- What needs to be done -
Your task is to reproduce exactly the lines that run from the beginning of the data through the line where "About (38, 2462)" appears.

- Extracted entries -
◆ ◆ ◆

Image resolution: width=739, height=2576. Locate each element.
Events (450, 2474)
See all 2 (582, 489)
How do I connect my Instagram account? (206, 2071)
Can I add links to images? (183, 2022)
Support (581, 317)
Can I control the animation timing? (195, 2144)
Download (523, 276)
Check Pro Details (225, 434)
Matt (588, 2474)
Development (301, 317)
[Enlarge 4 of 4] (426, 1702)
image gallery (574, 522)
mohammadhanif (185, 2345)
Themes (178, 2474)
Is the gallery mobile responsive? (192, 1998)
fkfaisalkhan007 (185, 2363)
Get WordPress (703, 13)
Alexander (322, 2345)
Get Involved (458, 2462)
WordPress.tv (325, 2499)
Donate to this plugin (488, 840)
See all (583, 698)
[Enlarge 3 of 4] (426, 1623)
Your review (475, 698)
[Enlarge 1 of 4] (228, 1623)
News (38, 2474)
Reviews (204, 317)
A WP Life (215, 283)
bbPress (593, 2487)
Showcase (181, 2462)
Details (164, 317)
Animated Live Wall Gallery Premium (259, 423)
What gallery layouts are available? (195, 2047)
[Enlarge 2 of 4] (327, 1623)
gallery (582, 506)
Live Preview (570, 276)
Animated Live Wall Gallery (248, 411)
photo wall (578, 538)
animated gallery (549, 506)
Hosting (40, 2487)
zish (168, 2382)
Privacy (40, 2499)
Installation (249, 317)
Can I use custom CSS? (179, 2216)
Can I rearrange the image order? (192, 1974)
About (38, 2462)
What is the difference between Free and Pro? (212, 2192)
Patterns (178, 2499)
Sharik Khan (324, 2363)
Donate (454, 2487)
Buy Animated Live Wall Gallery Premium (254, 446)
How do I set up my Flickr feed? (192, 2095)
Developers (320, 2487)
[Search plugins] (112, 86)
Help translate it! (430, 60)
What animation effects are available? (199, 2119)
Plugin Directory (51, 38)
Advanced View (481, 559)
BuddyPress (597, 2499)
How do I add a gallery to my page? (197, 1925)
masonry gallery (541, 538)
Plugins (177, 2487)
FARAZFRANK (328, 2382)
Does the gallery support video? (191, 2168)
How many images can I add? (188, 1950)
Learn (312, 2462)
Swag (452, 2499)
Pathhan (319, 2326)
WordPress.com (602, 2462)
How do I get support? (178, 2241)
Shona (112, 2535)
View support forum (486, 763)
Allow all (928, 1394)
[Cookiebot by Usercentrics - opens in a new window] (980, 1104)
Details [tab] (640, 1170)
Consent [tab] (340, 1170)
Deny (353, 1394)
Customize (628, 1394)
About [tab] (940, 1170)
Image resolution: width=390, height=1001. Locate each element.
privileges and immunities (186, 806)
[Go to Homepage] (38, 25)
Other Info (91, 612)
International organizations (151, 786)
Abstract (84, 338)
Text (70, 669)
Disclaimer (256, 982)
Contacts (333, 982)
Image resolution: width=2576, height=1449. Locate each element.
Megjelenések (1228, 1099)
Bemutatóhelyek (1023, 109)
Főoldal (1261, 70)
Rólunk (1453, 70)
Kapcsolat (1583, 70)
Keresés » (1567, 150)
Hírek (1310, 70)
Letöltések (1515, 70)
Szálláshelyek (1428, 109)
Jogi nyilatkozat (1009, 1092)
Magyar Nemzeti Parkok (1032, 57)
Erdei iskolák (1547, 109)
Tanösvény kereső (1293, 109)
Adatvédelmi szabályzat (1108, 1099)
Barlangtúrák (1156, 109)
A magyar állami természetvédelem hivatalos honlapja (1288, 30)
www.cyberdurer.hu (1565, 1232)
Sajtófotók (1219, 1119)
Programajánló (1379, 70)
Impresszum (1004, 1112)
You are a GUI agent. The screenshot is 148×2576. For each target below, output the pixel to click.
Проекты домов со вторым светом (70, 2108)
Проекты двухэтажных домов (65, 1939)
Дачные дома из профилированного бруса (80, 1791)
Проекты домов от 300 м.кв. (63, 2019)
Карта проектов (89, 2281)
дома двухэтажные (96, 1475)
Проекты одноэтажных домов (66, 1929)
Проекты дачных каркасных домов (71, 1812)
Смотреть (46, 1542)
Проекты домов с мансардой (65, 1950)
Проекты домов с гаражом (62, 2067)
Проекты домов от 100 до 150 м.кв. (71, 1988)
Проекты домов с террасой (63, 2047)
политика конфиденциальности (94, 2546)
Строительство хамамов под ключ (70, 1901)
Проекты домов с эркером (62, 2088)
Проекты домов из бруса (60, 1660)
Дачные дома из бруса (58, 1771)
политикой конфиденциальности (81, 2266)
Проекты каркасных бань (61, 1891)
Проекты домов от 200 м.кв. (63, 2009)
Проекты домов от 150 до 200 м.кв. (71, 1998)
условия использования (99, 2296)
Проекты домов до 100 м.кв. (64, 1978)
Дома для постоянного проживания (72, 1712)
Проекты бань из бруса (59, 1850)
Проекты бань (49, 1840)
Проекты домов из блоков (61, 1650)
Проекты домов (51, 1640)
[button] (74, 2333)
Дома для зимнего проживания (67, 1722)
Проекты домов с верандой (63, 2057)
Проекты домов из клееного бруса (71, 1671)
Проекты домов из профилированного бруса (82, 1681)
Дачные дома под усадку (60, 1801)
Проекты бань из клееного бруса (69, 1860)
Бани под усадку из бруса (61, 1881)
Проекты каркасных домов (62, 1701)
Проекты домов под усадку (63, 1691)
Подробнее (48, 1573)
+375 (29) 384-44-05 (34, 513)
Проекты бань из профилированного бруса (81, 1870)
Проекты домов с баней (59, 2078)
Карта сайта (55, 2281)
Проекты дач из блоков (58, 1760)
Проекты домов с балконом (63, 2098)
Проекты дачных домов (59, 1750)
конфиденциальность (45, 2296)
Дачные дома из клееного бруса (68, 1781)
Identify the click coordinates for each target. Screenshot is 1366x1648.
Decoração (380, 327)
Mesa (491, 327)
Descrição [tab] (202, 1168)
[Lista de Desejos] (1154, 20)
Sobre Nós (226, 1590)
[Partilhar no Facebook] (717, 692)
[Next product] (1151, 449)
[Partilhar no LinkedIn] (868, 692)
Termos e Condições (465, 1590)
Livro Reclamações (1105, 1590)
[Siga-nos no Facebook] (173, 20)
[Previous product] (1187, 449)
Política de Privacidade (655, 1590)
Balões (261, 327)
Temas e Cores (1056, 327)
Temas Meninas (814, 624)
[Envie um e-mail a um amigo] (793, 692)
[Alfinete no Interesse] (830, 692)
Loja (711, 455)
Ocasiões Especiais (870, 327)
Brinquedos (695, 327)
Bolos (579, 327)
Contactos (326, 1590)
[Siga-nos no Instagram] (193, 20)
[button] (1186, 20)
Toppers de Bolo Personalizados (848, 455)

◆ ◆ ◆

- Solution to the exercise -
Image resolution: width=739, height=2576. Locate each element.
Events (450, 2474)
See all 2 (582, 489)
How do I connect my Instagram account? (206, 2071)
Can I add links to images? (183, 2022)
Support (581, 317)
Can I control the animation timing? (195, 2144)
Download (523, 276)
Check Pro Details (225, 434)
Matt (588, 2474)
Development (301, 317)
[Enlarge 4 of 4] (426, 1702)
image gallery (574, 522)
mohammadhanif (185, 2345)
Themes (178, 2474)
Is the gallery mobile responsive? (192, 1998)
fkfaisalkhan007 (185, 2363)
Get WordPress (703, 13)
Alexander (322, 2345)
Get Involved (458, 2462)
WordPress.tv (325, 2499)
Donate to this plugin (488, 840)
See all (583, 698)
[Enlarge 3 of 4] (426, 1623)
Your review (475, 698)
[Enlarge 1 of 4] (228, 1623)
News (38, 2474)
Reviews (204, 317)
A WP Life (215, 283)
bbPress (593, 2487)
Showcase (181, 2462)
Details (164, 317)
Animated Live Wall Gallery Premium (259, 423)
What gallery layouts are available? (195, 2047)
[Enlarge 2 of 4] (327, 1623)
gallery (582, 506)
Live Preview (570, 276)
Animated Live Wall Gallery (248, 411)
photo wall (578, 538)
animated gallery (549, 506)
Hosting (40, 2487)
zish (168, 2382)
Privacy (40, 2499)
Installation (249, 317)
Can I use custom CSS? (179, 2216)
Can I rearrange the image order? (192, 1974)
About (38, 2462)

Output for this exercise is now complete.